Consider this revelation about the bugging of Andrea Merkel’s phone:


The Economic Times writes the “high-ranking” NSA official spoke to Bild am Sonntag on the condition of anonymity, saying the president, “not only did not stop the operation, but he also ordered it to continue.”

The Economic Times also reports the official told Bild am Sonntag that Obama did not trust Merkel, wanted to know everything about her, and thus ordered the NSA to prepare a dossier on the politician.


I don’t think that’s Edward Snowden talking.  Maybe it’s the Acela Babbler, Michael Hayden, passing on third-hand tittle-tattle.  Maybe Keith Alexander is sticking the boot in as he stomps off into retirement.  

In any case, that high level gossip, my friends, is probably more damaging to US diplomacy than the Snowden revelations, and also an indication of the culture of impunity and malice that seems to permeate the upper levels of the NSA and is now directed at President Obama for his equivocal defense of the agency.

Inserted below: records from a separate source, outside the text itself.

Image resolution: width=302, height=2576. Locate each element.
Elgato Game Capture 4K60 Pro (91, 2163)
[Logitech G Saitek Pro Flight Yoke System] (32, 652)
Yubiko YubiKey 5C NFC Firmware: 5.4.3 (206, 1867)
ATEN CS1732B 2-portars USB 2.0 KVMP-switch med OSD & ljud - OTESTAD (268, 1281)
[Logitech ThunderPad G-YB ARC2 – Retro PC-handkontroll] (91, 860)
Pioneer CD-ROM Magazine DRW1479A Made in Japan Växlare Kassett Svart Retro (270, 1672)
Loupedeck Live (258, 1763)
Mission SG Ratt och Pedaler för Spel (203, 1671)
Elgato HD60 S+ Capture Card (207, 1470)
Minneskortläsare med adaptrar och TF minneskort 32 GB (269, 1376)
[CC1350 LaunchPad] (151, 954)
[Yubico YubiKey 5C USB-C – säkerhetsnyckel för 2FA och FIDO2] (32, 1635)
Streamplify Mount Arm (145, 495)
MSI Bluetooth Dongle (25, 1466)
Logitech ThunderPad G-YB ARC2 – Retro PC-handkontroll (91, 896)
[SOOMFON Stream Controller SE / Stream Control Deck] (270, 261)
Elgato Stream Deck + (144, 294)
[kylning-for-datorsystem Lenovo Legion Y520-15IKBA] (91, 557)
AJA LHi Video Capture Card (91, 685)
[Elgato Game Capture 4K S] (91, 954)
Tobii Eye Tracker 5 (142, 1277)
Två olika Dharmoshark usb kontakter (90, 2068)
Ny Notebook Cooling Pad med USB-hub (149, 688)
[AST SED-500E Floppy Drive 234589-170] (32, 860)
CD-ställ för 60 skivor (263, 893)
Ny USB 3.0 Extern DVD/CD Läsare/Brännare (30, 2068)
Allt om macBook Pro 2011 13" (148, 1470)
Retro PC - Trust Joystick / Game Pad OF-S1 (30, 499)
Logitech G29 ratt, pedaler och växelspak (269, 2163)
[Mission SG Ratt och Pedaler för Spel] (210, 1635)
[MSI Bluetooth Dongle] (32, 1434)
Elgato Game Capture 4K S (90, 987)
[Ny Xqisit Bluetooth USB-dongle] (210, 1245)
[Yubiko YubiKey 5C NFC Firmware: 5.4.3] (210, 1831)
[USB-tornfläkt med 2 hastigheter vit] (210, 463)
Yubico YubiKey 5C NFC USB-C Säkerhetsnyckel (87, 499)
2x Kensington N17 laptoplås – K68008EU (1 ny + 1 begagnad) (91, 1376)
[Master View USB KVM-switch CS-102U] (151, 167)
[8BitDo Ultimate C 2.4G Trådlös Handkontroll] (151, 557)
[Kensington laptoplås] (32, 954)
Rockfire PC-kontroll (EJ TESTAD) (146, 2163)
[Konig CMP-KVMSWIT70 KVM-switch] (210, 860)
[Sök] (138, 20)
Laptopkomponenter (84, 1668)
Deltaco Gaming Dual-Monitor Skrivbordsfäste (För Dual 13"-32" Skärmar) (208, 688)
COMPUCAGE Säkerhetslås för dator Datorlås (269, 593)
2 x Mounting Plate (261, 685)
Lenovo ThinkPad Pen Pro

Angela Merkel is probably seriously pissed that the NSA tapped her phone--and bragging about it.  In July, Merkel, an East German native who has tried to draw a clear, bright line between the security excesses of East Germany and practices in the West, had defended NSA surveillance as qualitatively different from the Stasi since the NSA was interested in protecting American security.  By that reading, Merkel has been considered a security risk for over a decade.

The revelation has done Germany the favor of alerting it to the fact that its communications security technology—in which it has reposed a high level of confidence—has been compromised.

As discussed in this article from Spiegel, German government communications were supposedly protected by world-class non-USA encryption and security products delivered by ex-Stasi technicians rolled into a company called Rohde & Schwarz.  The implication of the bugging of Merkel’s phone is that the US government has suborned and compromised Germany’s own data security apparatus.  Since Rohde & Schwarz is also a NATO supplier, perhaps the prospect of NATO contracts might have enticed them to hand over the goodies.  Or maybe the NSA hacked and fiddled its way in without corporate assistance from R&S.

For whatever reason, one can speculate that the NSA has done as good a job of fucking up German and NATO secure communications as it has done with overall Internet security.